Thursday, February 26, 2015

Neurological fatigue, stress, and high intensity training

I've had a very stressful few years.

I'm not looking for sympathy - far from it - but it's important context for what I'm writing about. I've gotten divorced, started new relationships, gotten engaged, switched careers, and been splitting my time between 2 or 3 locations with 4+ hours driving between them, switching at least every other week. I'm also getting a bit long in the tooth (44!)

Now I've never been particularly athletic in any way, but I've always been able and willing to work pretty hard in various athletic pursuits. That's what I love about martial arts - there is such a systematic and well developed skill set that hard work can achieve so much to level the playing field against better athletes (compare that to, for example, sprinting, where technique means a lot but the best technician who is predominantly slow twitch still won't run nearly as fast as an untrained but very athletic person).

So I'm the guy who's happy to go somewhere and work on something until I've soaked through all my clothes and hit a new pr in whatever I'm doing, five days a week, week in and week out. [Please note that I'm not claiming to be one of the hardest working people out there, just that I'm not below average.]

But over these last few years I've found my ability to push the envelope in my workouts is diminishing.

It's not that my work capacity has gone down or that my ability to push hard has gone down, but I find now that when I push really, really hard, especially if I do it repeatedly (as in, several times a week for several weeks), I get wrecked.

Not wrecked physically - wrecked psychologically.

I had all the signs of being overstressed - noticeably increased anxiety, difficulty focusing, irritability, etc. My workouts were short, but their impact on me was preventing me from living the rest of my life.

The solution?

I started to mail it in when I worked out. I didn't get this idea all by myself - Dan John has been a big influence - but it's the first time in my life I've deliberately taken it easy when exercising.

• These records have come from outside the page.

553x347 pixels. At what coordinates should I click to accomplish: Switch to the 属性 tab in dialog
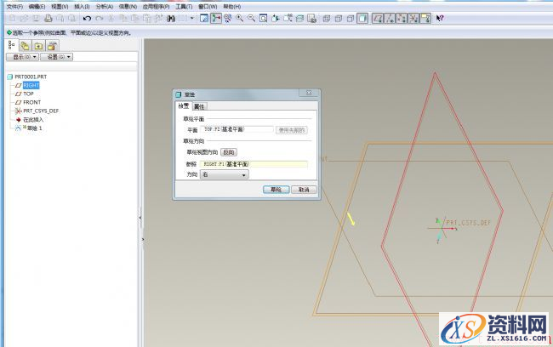coord(199,106)
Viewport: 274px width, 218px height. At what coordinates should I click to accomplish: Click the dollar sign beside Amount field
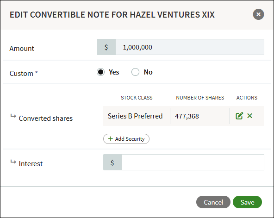(106, 47)
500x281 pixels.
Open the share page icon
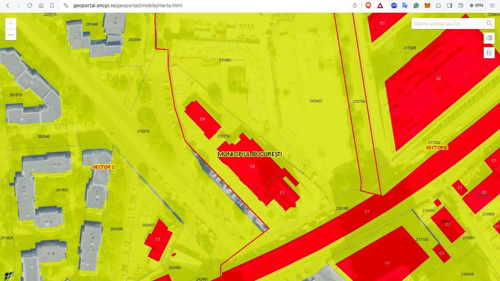pos(354,5)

That sounds crazy, but it works better than you'd think. Suppose I could do 12 reps with an exercise - instead I'd stop at 6 or 7, but do many more sets, with plenty of rest in between. My rule was simple: if I had to get myself psyched up to do something, I didn't do it. I only attempted efforts that I could knock out with little to no real preparation, and nothing that left me shaken afterwards.


Four things:

First, 2 sets of 6 reps of an exercise is much, much less mental stress than 1 set of 12, assuming 12 is pretty close to a max effort for you.

Second, 2 sets of 6 reps (with a load you could handle 12 times) will do a lot more to maintain your strength and fitness than you think - and certainly much more than doing nothing.

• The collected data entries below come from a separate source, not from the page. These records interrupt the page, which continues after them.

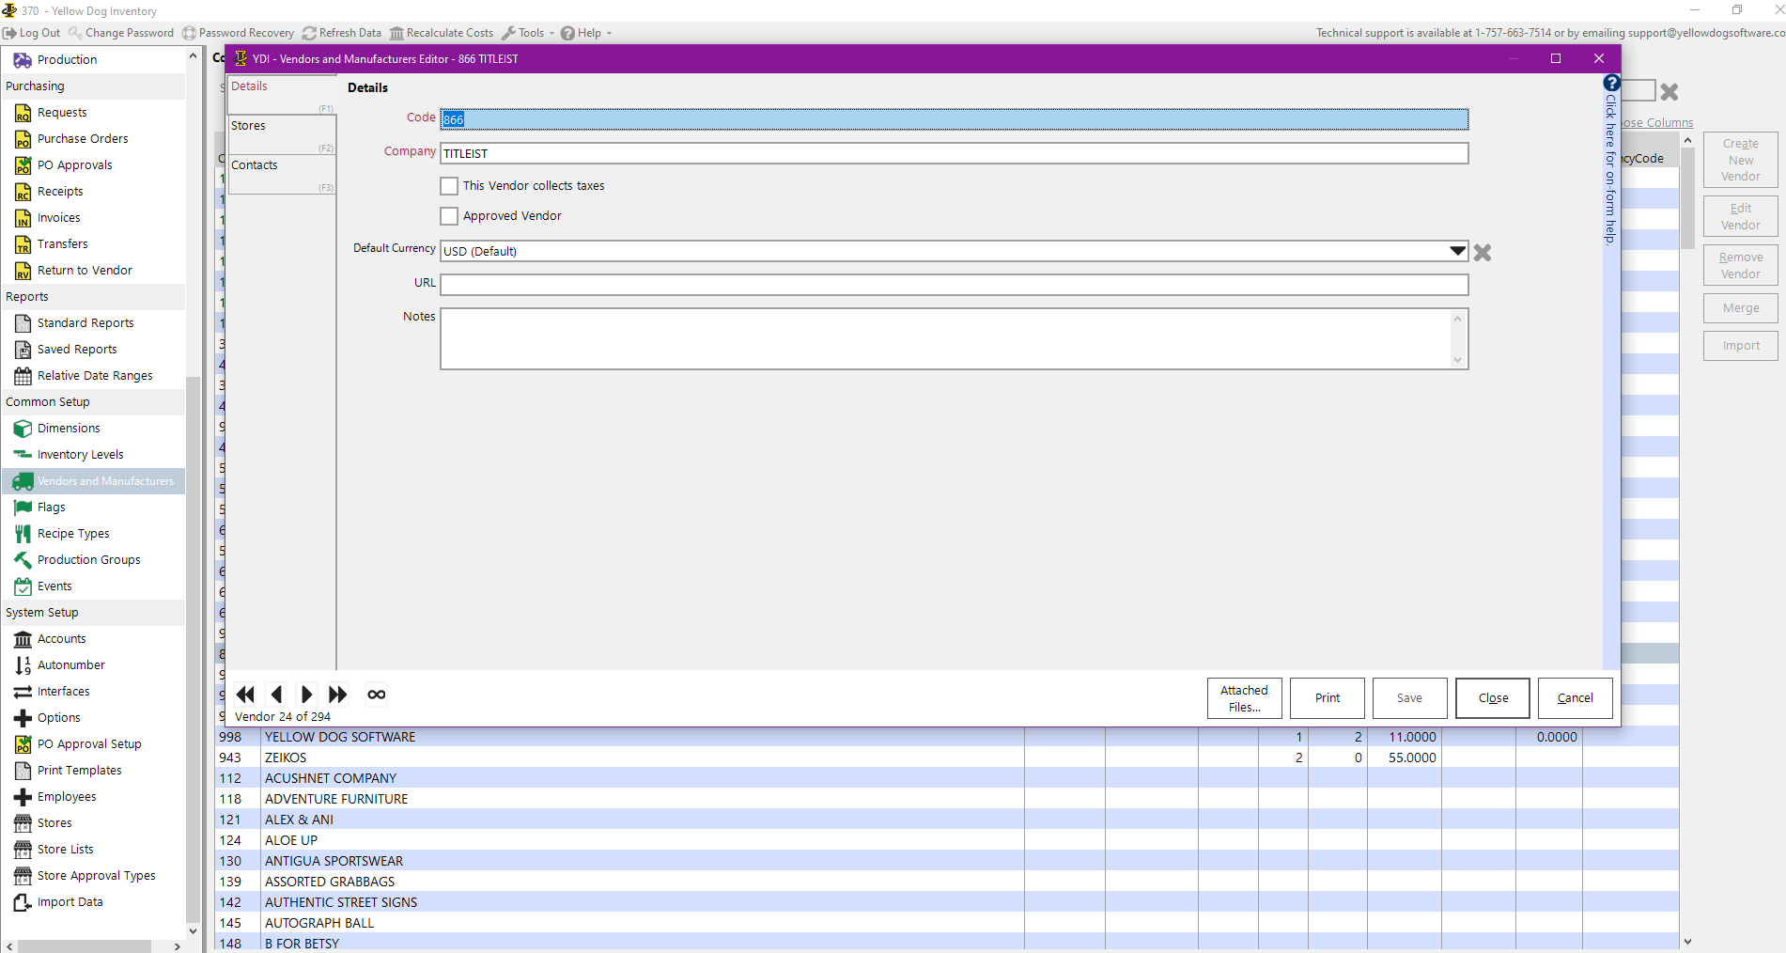Switch to the Stores tab

click(x=281, y=126)
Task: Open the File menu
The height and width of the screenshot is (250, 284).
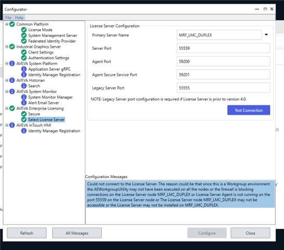Action: tap(8, 18)
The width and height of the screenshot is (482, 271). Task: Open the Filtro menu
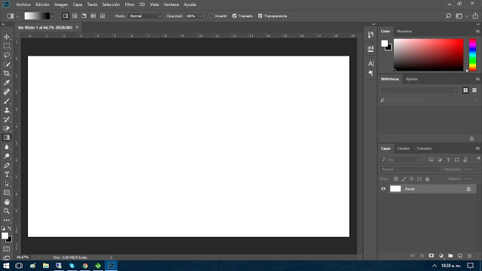[x=130, y=5]
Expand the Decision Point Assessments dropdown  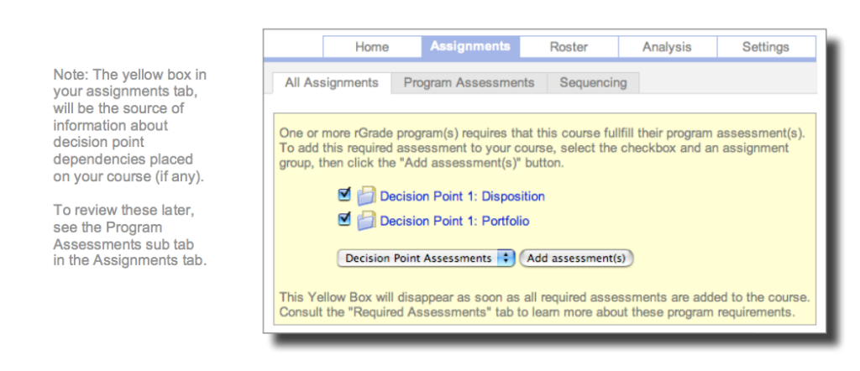(426, 259)
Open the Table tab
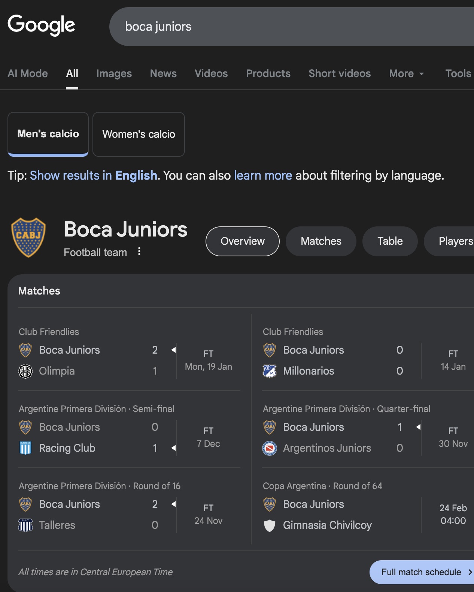The height and width of the screenshot is (592, 474). tap(390, 241)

Third, keeping all your reps sub-maximal in effort makes it a lot easier to concentrate on proper technique - none of the reps are ever sloppy.

Four, if you're overstressed by life and your workouts, your health and fitness will suffer. Reducing the stress might actually end up leaving you MORE fit than you were when you worked harder. This is doubly true if you're trying to lose bodyfat - being very stressed (high cortisol) can cripple that effort, while easing off some on your workout intensity might leave you leaner than when you were killing yourself in the gym.

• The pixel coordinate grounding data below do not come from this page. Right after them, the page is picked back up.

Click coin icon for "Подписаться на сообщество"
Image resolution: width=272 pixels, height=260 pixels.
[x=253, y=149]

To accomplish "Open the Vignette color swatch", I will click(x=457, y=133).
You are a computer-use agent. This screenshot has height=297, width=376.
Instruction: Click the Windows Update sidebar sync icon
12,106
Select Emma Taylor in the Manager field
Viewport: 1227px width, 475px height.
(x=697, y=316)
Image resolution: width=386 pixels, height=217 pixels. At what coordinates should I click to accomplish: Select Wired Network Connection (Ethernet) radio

I've long been a huge proponent of higher intensity training - and I still hold to that. I still think that you're better off doing light intervals (say, 10s work/ 20 s rest with with something that gets your heart rate nice and high) over a slow, steady jog for the same overall timespan (more on this in a future post).

But if you're in a position where those high intensity killer workouts are killing you, keep the same style of effort (peaks and valleys of effort) but back off on the intensity.

There are certainly days when I push it much harder than others - days when I go for 12 reps at once. But I don't even try to do that every day.

If my life gets any easier, I might go back to regular balls to the wall training. I enjoy doing that. If I do, I'll write about my experiences. But for now I'll be doing much more moderate work, more frequently, and seeing just how fit I can get using that modality.